(Collected data)

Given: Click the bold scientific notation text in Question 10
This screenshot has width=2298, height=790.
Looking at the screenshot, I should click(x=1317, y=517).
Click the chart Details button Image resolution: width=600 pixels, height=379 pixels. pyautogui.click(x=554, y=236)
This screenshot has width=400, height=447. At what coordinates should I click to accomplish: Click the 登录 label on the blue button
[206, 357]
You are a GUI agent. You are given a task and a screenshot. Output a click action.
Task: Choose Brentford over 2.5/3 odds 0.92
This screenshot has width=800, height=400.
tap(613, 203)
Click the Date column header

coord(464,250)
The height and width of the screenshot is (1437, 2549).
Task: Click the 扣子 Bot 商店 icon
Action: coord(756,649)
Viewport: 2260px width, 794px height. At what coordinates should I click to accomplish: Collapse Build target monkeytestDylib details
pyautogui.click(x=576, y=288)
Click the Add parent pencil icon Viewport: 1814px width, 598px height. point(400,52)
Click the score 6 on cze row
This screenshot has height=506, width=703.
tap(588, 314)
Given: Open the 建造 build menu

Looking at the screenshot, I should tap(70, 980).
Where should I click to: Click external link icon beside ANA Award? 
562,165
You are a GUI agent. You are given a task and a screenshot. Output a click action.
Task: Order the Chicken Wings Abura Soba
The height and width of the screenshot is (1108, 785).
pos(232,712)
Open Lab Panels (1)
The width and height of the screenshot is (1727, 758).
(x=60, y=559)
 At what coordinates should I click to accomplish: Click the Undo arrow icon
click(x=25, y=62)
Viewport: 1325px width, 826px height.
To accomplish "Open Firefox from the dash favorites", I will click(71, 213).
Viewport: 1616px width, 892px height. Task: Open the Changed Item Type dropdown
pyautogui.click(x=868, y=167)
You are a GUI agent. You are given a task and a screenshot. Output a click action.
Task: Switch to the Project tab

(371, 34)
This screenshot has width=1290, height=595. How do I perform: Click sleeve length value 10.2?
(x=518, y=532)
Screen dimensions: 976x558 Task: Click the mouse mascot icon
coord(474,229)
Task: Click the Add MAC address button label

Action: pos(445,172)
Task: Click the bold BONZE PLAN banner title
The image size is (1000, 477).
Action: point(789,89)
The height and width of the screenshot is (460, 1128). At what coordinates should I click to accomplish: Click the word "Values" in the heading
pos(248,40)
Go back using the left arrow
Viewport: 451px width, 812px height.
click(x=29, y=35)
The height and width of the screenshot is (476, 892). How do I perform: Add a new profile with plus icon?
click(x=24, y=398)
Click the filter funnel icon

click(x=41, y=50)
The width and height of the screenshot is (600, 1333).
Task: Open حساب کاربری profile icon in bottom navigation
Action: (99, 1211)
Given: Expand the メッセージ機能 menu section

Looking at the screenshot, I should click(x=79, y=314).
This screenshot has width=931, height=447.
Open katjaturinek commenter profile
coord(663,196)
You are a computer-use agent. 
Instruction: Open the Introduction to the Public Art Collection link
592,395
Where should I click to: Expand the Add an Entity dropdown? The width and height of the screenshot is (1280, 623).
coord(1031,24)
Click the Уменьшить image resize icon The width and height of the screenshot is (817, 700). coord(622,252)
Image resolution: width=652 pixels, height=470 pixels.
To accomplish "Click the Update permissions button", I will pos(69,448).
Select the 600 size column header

*The problem*. Within the data above, the span starting at the line containing "Where should I click to: Click" and ending at the line containing "Task: Order the Chicken Wings Abura Soba" is to be retyped exactly, with no other lines.

*Solution below*.
Where should I click to: Click external link icon beside ANA Award? 
562,165
You are a GUI agent. You are given a task and a screenshot. Output a click action.
Task: Order the Chicken Wings Abura Soba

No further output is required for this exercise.